Hornets coach James Borrego on loss to Rockets
When Marvin Williams says he believes the Charlotte Hornets are progressing, I agree; they are better than they were in October and better than they were in January.
When Williams says he believes — with conviction — the Hornets will still make the playoffs, that’s where we diverge. I think the team going 1-3 in this homestand, even considering the last two of those losses were to Western Conference powers Golden State and Houston, puts them in a predicament.
Yes, they are still clinging to eighth place in the Eastern Conference, which would be the last playoff spot at the end of the season. They still have winning records against the Orlando Magic and Miami Heat, the teams chasing them for the post-season.
But at the moment, with the Hornets on a three-game losing streak at 28-33, progress and mission accomplished feel like different things. They know they should have closed the deal over the weekend against the Brooklyn Nets. That means they needed to rise up and upset the Warriors or the Rockets to balance that out. Competitive as they were Monday and Wednesday, no Ws.
Nic Batum, who has played really well since the lineup change that moved him back to shooting guard four games ago, says the next four games will be telling. In that span, the Hornets play at Brooklyn on Friday, then three more home games against the Portland Trail Blazers, Heat and Washington Wizards.
Seems like at minimum they need to go 2-2 in those games and probably 3-1.
The problem is there haven’t been enough upside surprises (beating the Milwaukee Bucks and Denver Nuggets) to balance out the bad losses to teams in the East (New York, Cleveland, Chicago and Atlanta) destined for the draft lottery. A lot of that has been about their old bugaboo: Not putting away close games.
Being outscored 28-19 in the fourth quarter Wednesday night, after they led by four entering the final period, is yet another example of a team that is fragile.
Not enough there there
They are fragile for a variety of reasons: Of late, they have been forced to climb back from bad starts. Wednesday, the Rockets scored 41 points on 61 percent shooting in the first quarter. Overcoming that start is draining in a way that had to impact the Hornets in that fourth quarter.
Beyond that, the team’s drafting is having an ugly half-life.
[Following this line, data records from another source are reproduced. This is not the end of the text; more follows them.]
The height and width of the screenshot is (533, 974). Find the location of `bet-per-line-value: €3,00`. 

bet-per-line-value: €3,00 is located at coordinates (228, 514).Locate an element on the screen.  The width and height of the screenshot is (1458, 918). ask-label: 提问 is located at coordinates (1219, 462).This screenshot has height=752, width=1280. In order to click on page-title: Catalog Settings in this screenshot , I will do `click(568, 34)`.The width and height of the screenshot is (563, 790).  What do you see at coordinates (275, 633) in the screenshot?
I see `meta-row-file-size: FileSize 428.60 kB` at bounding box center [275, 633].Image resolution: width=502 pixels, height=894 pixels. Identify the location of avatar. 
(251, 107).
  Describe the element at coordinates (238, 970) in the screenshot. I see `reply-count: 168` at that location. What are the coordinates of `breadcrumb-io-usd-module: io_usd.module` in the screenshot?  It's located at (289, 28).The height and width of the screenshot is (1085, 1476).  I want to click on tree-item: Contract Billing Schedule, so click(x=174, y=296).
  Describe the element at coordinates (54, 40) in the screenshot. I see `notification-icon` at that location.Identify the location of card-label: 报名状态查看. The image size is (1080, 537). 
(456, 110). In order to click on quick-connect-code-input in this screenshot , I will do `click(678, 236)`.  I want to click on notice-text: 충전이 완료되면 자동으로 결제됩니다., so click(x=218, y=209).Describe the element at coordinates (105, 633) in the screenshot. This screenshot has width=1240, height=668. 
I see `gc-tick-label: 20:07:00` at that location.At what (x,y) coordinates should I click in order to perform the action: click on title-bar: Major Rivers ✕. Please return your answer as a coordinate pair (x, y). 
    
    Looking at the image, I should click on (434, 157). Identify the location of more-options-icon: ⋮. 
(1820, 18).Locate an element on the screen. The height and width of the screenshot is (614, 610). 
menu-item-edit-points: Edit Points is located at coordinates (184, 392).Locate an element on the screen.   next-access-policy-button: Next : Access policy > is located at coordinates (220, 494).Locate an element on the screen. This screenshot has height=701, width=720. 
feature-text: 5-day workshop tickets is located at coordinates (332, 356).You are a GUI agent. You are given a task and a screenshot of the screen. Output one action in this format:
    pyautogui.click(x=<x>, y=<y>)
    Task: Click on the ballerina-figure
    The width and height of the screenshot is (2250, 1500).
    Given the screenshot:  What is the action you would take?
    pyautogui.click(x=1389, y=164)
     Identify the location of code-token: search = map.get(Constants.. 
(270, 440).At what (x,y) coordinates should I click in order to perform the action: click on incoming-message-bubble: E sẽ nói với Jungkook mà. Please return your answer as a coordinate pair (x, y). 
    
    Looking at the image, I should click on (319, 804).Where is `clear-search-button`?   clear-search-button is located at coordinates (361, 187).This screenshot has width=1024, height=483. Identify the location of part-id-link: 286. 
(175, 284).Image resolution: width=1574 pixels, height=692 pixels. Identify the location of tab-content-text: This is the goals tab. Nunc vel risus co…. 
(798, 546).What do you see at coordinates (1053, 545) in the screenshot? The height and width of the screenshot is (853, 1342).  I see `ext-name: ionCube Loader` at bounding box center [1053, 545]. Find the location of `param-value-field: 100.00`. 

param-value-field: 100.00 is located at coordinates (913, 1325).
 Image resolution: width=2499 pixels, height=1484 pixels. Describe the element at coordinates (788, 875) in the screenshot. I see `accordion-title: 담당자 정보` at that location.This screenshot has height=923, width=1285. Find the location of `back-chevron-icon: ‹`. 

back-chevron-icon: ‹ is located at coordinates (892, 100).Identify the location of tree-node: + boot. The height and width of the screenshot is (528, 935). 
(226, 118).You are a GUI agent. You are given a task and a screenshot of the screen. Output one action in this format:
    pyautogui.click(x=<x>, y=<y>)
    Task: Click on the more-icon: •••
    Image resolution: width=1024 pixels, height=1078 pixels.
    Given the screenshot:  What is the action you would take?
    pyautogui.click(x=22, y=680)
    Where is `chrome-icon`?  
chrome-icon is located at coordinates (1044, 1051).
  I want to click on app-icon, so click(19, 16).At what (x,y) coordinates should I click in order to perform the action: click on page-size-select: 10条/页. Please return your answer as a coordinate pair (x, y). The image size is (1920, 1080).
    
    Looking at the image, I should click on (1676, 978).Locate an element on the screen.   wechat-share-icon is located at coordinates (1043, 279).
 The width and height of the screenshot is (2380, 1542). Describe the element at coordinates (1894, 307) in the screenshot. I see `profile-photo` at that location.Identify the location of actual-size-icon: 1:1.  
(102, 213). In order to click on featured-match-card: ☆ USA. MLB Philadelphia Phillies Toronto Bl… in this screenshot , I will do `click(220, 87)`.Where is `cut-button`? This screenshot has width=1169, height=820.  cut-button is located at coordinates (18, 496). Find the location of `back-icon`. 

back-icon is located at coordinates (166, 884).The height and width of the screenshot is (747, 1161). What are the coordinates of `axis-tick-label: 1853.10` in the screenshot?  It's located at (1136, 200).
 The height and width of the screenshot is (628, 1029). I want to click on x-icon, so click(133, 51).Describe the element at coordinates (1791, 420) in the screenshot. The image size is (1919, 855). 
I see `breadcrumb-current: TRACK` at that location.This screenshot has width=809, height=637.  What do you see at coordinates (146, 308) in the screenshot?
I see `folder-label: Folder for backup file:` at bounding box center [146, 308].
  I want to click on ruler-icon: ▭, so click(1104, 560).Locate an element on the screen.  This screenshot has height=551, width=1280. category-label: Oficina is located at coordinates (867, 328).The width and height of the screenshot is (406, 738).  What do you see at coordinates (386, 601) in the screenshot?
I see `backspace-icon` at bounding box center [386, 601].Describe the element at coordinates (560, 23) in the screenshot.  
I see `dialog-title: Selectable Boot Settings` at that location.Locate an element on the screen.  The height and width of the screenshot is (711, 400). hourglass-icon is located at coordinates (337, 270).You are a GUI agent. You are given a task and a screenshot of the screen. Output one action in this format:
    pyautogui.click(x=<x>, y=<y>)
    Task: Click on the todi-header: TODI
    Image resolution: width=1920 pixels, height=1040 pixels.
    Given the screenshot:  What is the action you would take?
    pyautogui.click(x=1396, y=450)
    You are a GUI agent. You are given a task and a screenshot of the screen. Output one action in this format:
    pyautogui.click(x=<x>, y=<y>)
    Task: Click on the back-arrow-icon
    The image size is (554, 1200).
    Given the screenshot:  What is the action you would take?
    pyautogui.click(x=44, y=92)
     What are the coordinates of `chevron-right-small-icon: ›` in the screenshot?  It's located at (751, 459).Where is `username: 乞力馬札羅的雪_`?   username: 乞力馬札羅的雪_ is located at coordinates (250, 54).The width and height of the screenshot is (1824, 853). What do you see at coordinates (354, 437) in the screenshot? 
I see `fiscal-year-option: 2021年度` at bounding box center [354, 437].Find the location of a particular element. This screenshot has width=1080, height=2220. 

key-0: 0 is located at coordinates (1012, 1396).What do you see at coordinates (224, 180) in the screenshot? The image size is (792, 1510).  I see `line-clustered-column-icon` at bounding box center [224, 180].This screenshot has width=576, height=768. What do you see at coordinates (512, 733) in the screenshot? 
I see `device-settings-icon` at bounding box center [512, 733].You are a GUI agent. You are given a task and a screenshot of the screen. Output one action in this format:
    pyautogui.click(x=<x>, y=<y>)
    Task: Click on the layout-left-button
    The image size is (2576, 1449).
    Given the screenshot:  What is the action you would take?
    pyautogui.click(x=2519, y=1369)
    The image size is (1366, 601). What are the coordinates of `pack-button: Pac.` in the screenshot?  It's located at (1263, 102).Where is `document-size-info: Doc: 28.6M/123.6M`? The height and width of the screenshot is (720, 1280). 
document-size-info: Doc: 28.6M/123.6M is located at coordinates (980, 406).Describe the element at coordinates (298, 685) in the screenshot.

Frank Kaminsky wasn’t on the active roster Wednesday and Malik Monk went scoreless in 5 1/2 minutes. Those are two lottery picks, neither of them rookies, who are unproductive.
Kaminsky might be a write-off at this point, but Monk was supposed to be a big part of this season. Since the All-Star break, Monk has played a total of 32 minutes in four games, and scored six points off 1-of-12 shooting. I appreciate Monk is streaky enough that he could hypothetically go off for 20 points against the Nets on Friday. But a guy who was supposed to be featured, whether as a starter or a reserve, isn’t making coach James Borrego use him.
The guy who beat out Monk for the starting shooting guard spot to start the season, Jeremy Lamb, joined the second unit after the All-Star break. He was tremendous Wednesday with 18 points, 14 rebounds and six assists.
Lamb is also months away from being an unrestricted free agent. That means either he signs elsewhere or the Hornets pay him a bundle, which combined with re-signing Kemba Walker, will sure limit other ways to improve a flawed roster.
Finish line or not?
I had no problem with the Hornets saying their top goal this season was to reach the playoffs for the first time in three seasons. The new basketball regime — general manager Mitch Kupchak and Borrego — inherited a veteran roster with accompanying big contracts. The idea of immediately going into rebuild mode, if not tanking mode, was impractical.
But if you’re going to make the playoffs sound so important, and you have six veteran players each making $12 million or more this season, then close the deal. The bar certainly isn’t so high for the last two spots in the East that you can say the competition overwhelmed you.
Williams is an earnest guy who was played 33 1/2 minutes Wednesday on a sore enough right foot that he was listed as doubtful 24 hours before the game. Afterward, he said confidently that he’ll still be playing in late April.
I hope he knows something I don’t; right now I see no reason to make hotel reservations in Milwaukee.